▶ [Required work]: Without the pictures, reproduce the entries below exactly.

[Collected data entries]

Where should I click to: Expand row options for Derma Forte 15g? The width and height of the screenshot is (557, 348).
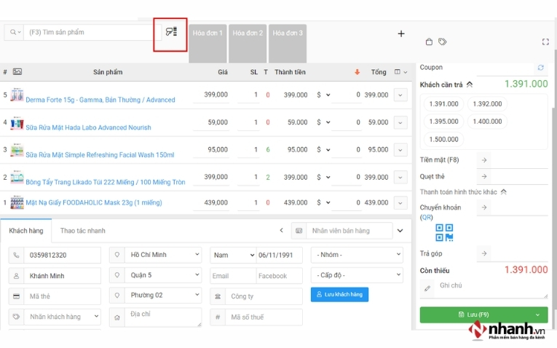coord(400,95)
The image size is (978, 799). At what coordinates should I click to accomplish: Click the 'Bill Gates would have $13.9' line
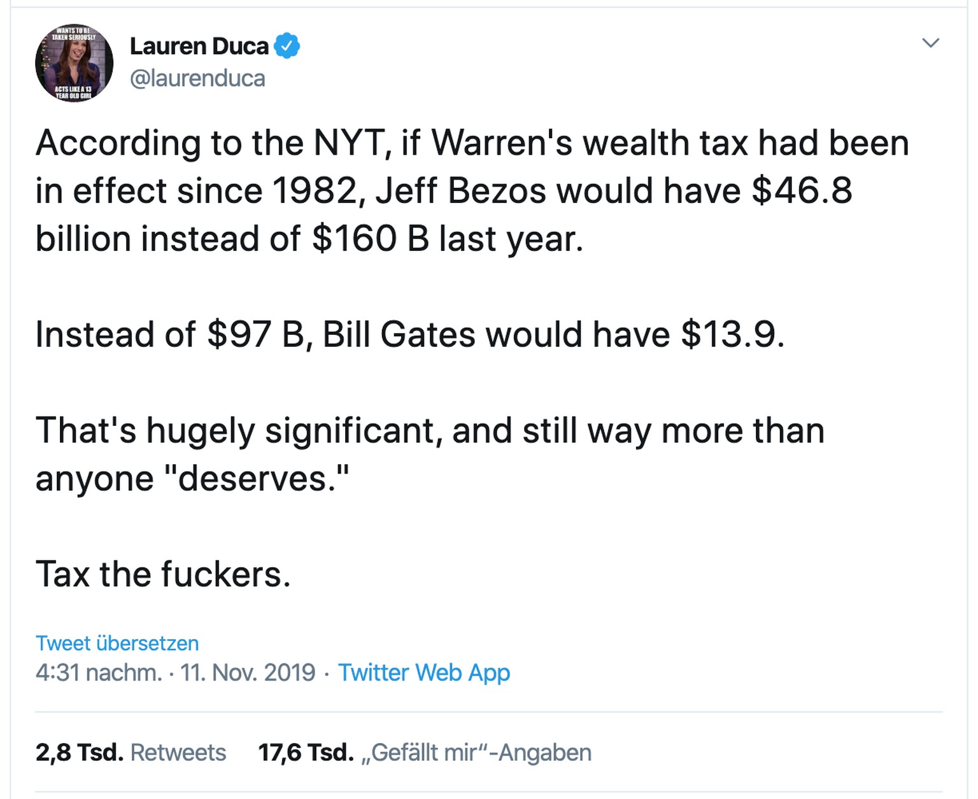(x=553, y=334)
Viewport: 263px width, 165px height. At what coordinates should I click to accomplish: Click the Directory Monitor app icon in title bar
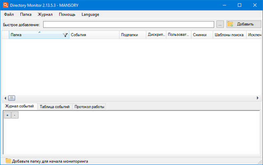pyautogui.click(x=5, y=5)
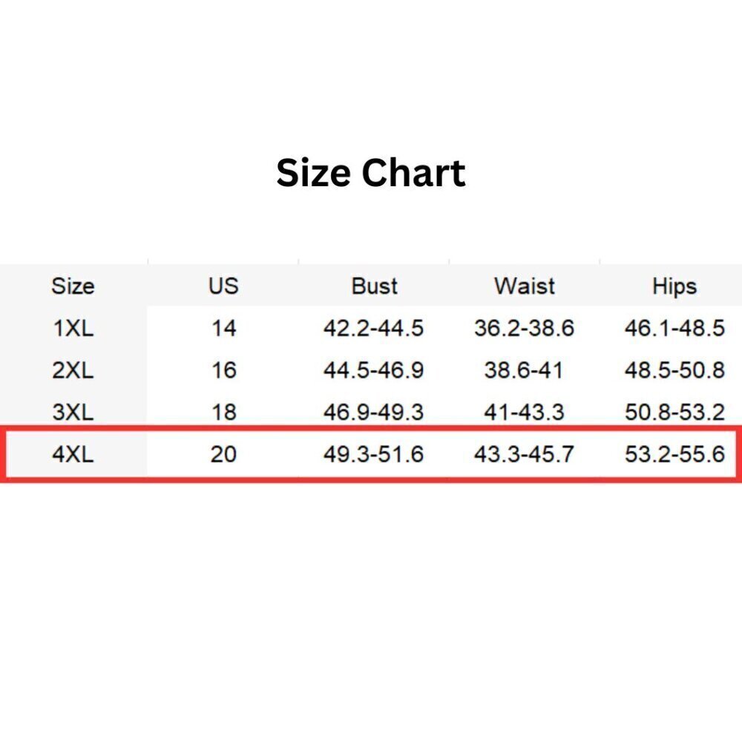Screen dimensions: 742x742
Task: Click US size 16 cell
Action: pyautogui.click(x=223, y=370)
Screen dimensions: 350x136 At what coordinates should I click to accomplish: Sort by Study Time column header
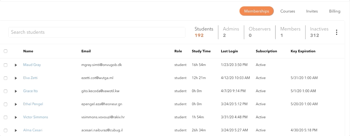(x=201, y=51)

▶ [Solution]:
Where should I click to: Expand row options for Derma Forte 15g? The width and height of the screenshot is (557, 348).
coord(400,95)
The image size is (978, 799). At what coordinates should I click to accomplish: Click the 'Bill Gates would have $13.9' line
(x=553, y=334)
Viewport: 263px width, 165px height. At what coordinates should I click to accomplish: Click the Directory Monitor app icon in title bar
pyautogui.click(x=5, y=5)
Screen dimensions: 742x742
Task: Click US size 16 cell
Action: pyautogui.click(x=223, y=370)
Screen dimensions: 350x136 At what coordinates should I click to accomplish: Sort by Study Time column header
(x=201, y=51)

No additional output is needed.